IC50: 1.2 M for hypoxia-induced HIF-1 transcriptional activity


YC-1 is a novel anticancer drug initially developed as an inhibitor of HIF-1α. Hypoxia-inducible factor-1α (HIF-1α) is a basic helix-loop-helix transcription factor regulating expression of VEGF and other genes which modulate survival, growth and metastasis of tumor cells under conditions of hypoxia.


In vitro: YC-1 could inhibit platelet aggregation and vascular contraction via activating soluble guanylyl cyclase and was originally developed as a potential therapeutic agent for circulation disorders. YC-1 completely inhibited HIF-1α expression at the post-transcriptional level and consequently blocked the transcription factor activity of HIF-1 in hepatoma cells under hypoxic conditions, indicating that such effects of YC-1 were likely to be associated with the oxygen-sensing pathway but not with the soluble guanylyl cyclase activation [1].

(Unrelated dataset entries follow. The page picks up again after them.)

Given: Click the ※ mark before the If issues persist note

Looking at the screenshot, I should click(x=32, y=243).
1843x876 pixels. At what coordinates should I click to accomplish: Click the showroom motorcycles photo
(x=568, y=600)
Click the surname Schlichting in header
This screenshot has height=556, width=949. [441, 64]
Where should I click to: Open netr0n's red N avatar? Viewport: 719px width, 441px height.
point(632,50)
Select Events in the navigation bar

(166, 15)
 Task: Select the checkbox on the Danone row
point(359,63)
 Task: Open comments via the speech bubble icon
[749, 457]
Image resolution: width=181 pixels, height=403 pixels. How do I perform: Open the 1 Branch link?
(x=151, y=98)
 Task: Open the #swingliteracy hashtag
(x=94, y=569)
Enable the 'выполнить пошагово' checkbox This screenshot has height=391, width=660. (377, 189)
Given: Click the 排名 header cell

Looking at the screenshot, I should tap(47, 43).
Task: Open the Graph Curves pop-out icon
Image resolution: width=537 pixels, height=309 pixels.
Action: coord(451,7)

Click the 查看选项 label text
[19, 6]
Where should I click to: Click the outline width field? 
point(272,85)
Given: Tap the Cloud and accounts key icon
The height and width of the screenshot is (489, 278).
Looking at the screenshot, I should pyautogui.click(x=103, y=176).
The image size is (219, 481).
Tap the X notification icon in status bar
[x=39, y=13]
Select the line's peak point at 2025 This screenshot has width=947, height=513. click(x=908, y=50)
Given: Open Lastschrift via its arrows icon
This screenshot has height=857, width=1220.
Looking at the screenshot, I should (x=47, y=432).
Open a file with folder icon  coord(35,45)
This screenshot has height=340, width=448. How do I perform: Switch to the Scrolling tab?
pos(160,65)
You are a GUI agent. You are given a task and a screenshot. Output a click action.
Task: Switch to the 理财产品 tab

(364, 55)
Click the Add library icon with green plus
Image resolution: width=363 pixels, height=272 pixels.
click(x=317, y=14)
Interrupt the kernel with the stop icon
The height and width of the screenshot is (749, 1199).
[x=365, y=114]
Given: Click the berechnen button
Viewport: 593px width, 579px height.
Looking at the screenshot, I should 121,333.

In vivo: Compared with tumors from vehicle-treated mice, tumors from YC-1-treated group were found to be statistically smaller and less vascularized. In addition, tumors from YC-1-treated group expressed lower levels of HIF-1α as well as HIF-1-inducible genes, regardless of tumor type [1].


Clinical trial: N/A


Reference:
[1] Yeo EJ,Chun YS,Cho YS,Kim J,Lee JC,Kim MS,Park JW.  YC-1: a potential anticancer drug targeting hypoxia-inducible factor 1. J Natl Cancer Inst.2003 Apr 2;95(7):516-25.